- Selected excerpt:
▽
EXHIBIT 2.2
ILLUSTRA INFORMATION TECHNOLOGIES, INC.
VOTING AGREEMENT
This Voting Agreement ("Agreement") is made and entered into as of December
20, 1995, between Informix Corporation, a Delaware corporation ("Parent"), and
the undersigned stockholder ("Stockholder") of Illustra Information
Technologies, Inc., a Delaware corporation ("Company").
RECITALS
A. Concurrently with the execution of this Agreement, Parent, Company and
Informix Delaware, Inc., a Delaware corporation and a wholly owned subsidiary of
Parent ("Merger Sub"), have entered into an Agreement and Plan of Reorganization
(the "Merger Agreement") which provides for the merger (the "Merger") of Merger
Sub with and into the Company. Pursuant to the Merger, shares of capital stock
of the Company will be converted into Common Stock of Parent on the basis
described in the Merger Agreement.
B. The Stockholder is the record holder and beneficial owner (as defined in
Rule 13d-3 under the Securities Exchange Act of 1934, as amended (the "Exchange
Act")) of such number of shares of the outstanding Common Stock of the Company
as is indicated on the final page of this Agreement (the "Shares").
C. Parent desires the Stockholder to agree, and the Stockholder is willing
to agree, not to transfer or otherwise dispose of any of the Shares, or any
other shares of capital stock of the Company acquired hereafter and prior to the
Expiration Date (as defined in Section 1.1 below, except as otherwise permitted
hereby), and to vote the Shares and any other such shares of capital stock of
the Company so as to facilitate consummation of the Merger.
NOW, THEREFORE, intending to be legally bound, the parties agree as follows:
1. AGREEMENT TO RETAIN SHARES.
1.1 TRANSFER AND ENCUMBRANCE. Stockholder agrees not to transfer (except
as may be specifically required by court order), sell, exchange, pledge or
otherwise dispose of or encumber any of the Shares or any New Shares as defined
in Section 1.2 below, or to make any offer or agreement relating thereto, at any
time prior to the Expiration Date. As used herein, the term "Expiration Date"
△
[Source data]
▽
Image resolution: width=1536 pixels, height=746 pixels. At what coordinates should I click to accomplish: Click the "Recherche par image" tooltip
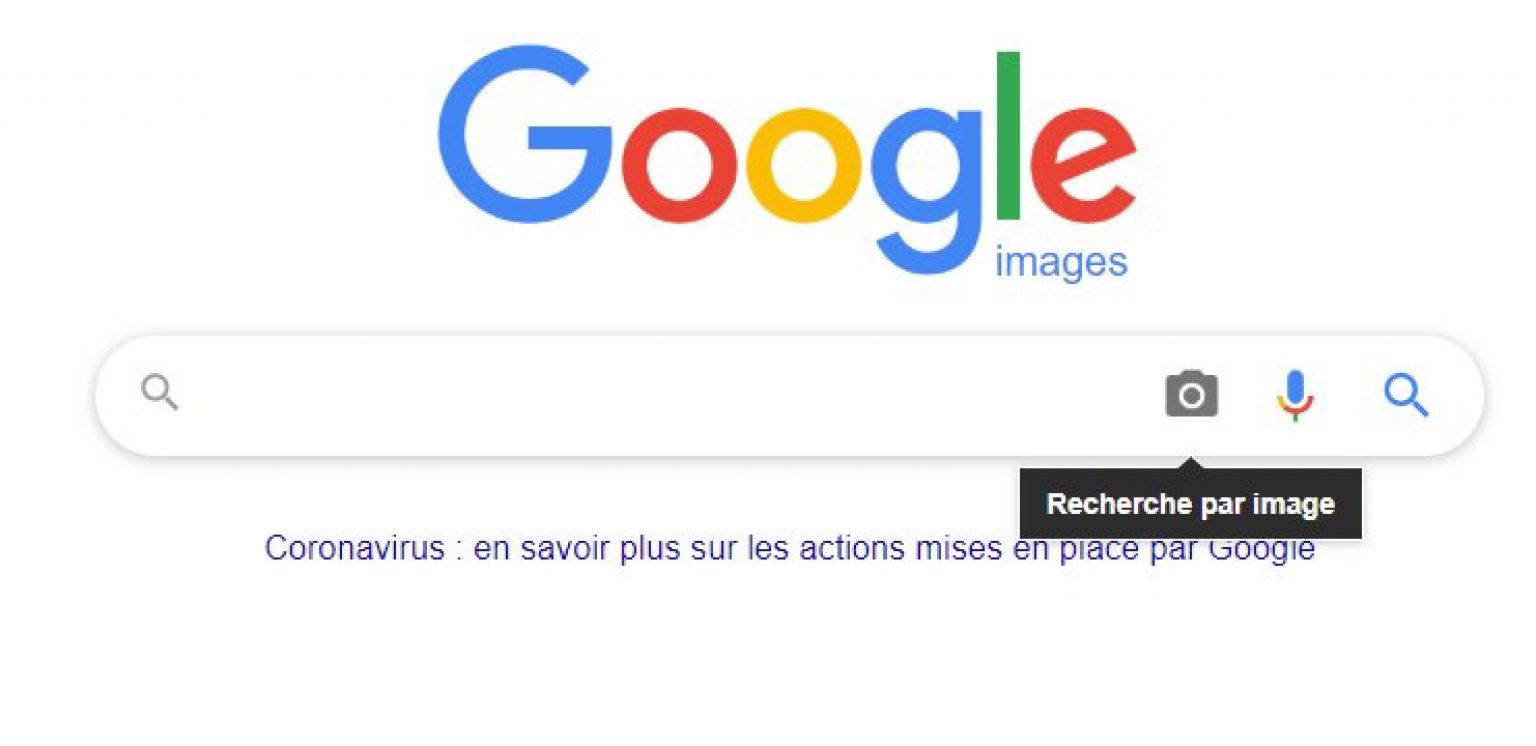coord(1190,504)
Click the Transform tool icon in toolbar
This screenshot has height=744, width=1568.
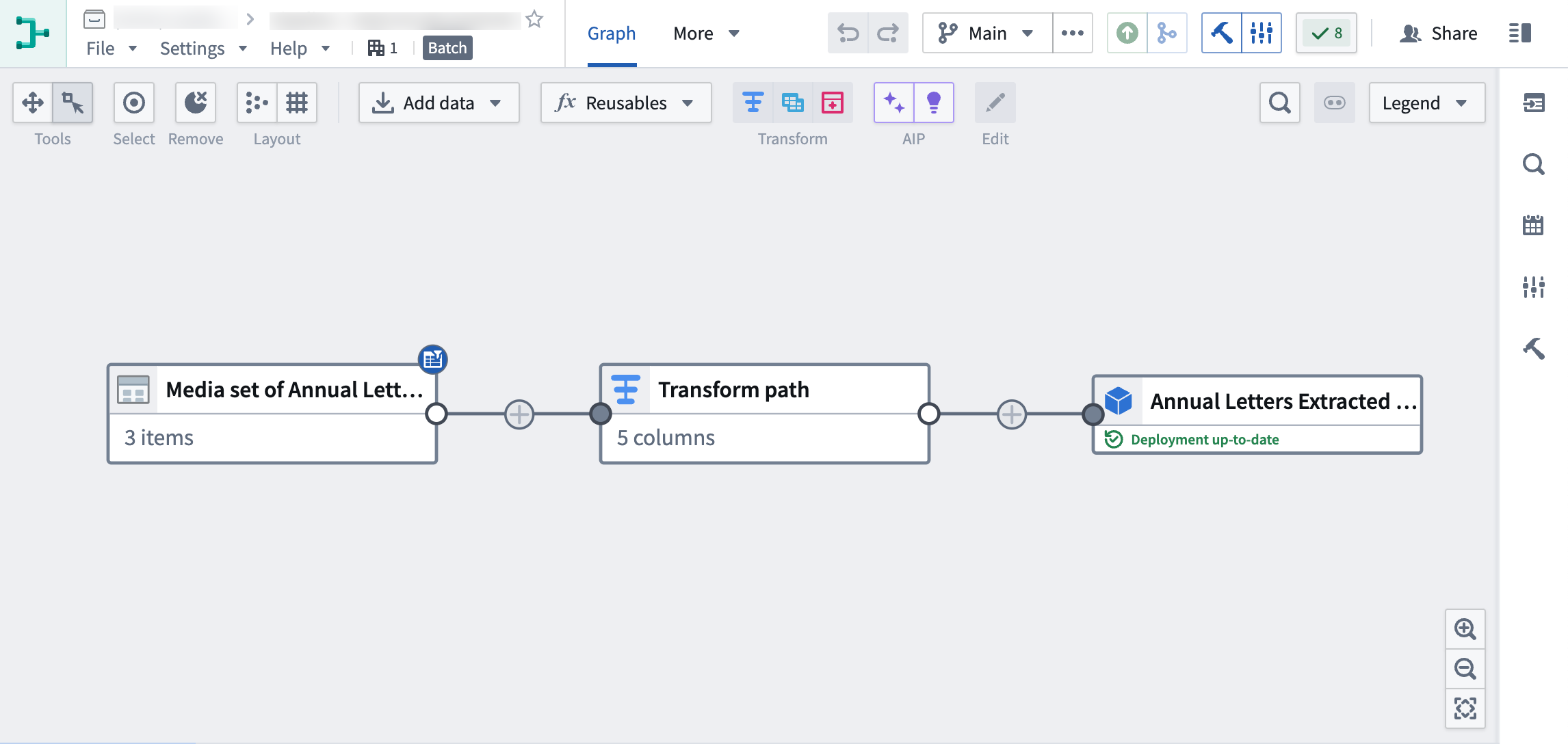pyautogui.click(x=754, y=102)
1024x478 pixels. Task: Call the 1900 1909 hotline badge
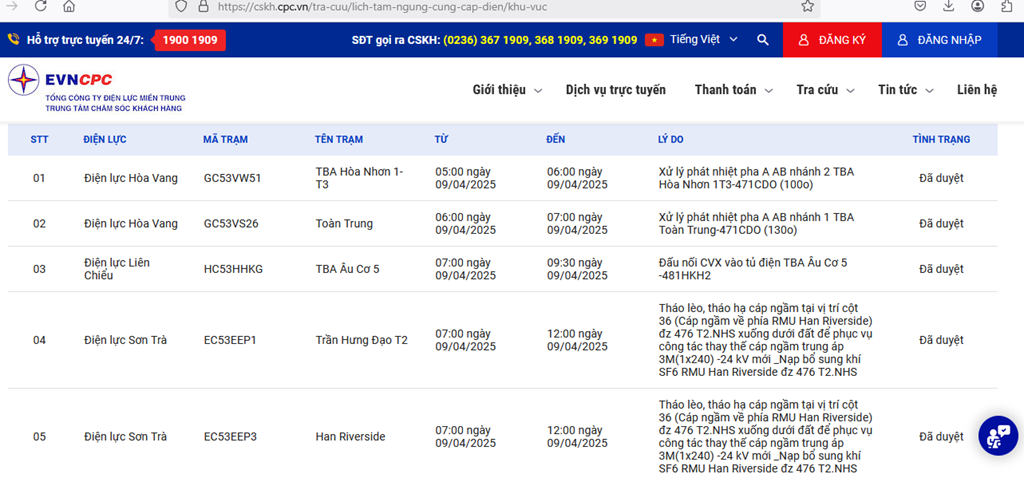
△
- Exercise tasks:
1 – Answer these from the voting agreement:
(a) As of what date is the agreement made and entered into?
(b) What is the name of the company referred to as "Merger Sub"?
(c) Under which rule is "beneficial owner" defined?
2 – Extend the voting agreement between Informix Corporation and the Illustra stockholder from the point where it stops.
The records aren't needed for this work.

- Task results:
1 –
(a) December 20, 1995
(b) Informix Delaware, Inc.
(c) Rule 13d-3 under the Securities Exchange Act of 1934, as amended

2 –
shall mean the earlier to occur of (i) such date and time as the Merger shall
become effective in accordance with the terms and provisions of the Merger
Agreement and (ii) such date and time as the Merger Agreement shall be
terminated pursuant to Article VIII thereof.
1.2 ADDITIONAL PURCHASES. Stockholder agrees that any shares of capital
stock of the Company that Stockholder purchases or with respect to which
Stockholder otherwise acquires beneficial ownership after the execution of this
Agreement and prior to the Expiration Date ("New Shares") shall be subject to
the terms and conditions of this Agreement to the same extent as if they
constituted Shares.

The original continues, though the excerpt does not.